Want to be correct under all possible behaviors allowed by our fault model.

  • Distributed systems are usually very challenging to test because there are many combinations of failures to consider.
    • (This course does a particularly good job at testing!)

Course Mechanics

Intros

  • I'm James
  • We have TAs

Teaching philosophy

  • To understand X, build an X
  • Systems <-> Theory

Syllabus items

  • Read the course website.

Big picture course calendar:

  • distributed systems fundamentals: how to think about global state (4 weeks of lecture, labs 1 and 2, problem sets 1-3)
  • real-world distributed systems problems: replication, sharding, caching, and atomic transactions (4 weeks, labs 3 and 4, problem sets 4-6)
  • research papers in distributed systems: how people have built practical systems (2 weeks, reading 6 research papers and writing 6 blog posts)

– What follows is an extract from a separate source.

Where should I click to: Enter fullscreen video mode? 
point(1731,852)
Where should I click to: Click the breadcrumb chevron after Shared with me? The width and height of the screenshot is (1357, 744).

Remote Procedure Call (RPC)

Executive Summary

  • RPCs allow nodes to call functions that execute on other nodes using convenient syntax
  • The key difference from a local function call is what happens when things fail
  • To tolerate failures, use sequence numbers and retransmissions

Intro to RPC

What is it?

  • It's a programming model for distributed computation
  • "Like a procedure call, but remote"
    • The client wants to invoke some procedure (function/method), but wants it to run on the server
  • To the client, it's going to look just like calling a function
  • To the server, it's going to look just like implementing a function that gets called
  • Whatever RPC framework we use will handle the work of actually calling the server's implementation when the client asks

  • For context, Google does about \(10^{10}\) RPCs per second

Local procedure call recap

  • Remember roughly how local function calls work:
    • In the high-level language (e.g., C :joy:), we write the name of the function and some expressions to pass as arguments
    • The compiler orchestrates the assembly code to:
      • in the caller, evaluate the arguments to values
      • arrange the arguments into registers/the stack according to the calling convention
      • use a call instruction of some kind to jump to the label of the callee function
        • caller instruction pointer (return address) is saved somewhere, typically on the stack
      • callee executes, can get at its arguments according to calling convention
        • callee might call other functions
      • callee eventually returns by jumping back to return address, passing returned values according to calling convention
    • C programmers rarely have to think about these details (good!)

RPC workflow

  • Key difference: function to call is on a different machine
  • Goal: make calling remote functions as easy as local functions
    • Want the application programmer to be able to just say f(10) or whatever, and have that automatically invoke f on a remote machine, if that's where f lives.
  • Mechanism for achieving this: an RPC framework that will send request messages to the server that provides f and response messages back to the caller
    • Most of the same details from the local case apply
    • Need to handle arguments, which function to call (the label), where to return to, and returned values.
    • Instead of jumping, we're going to send network messages.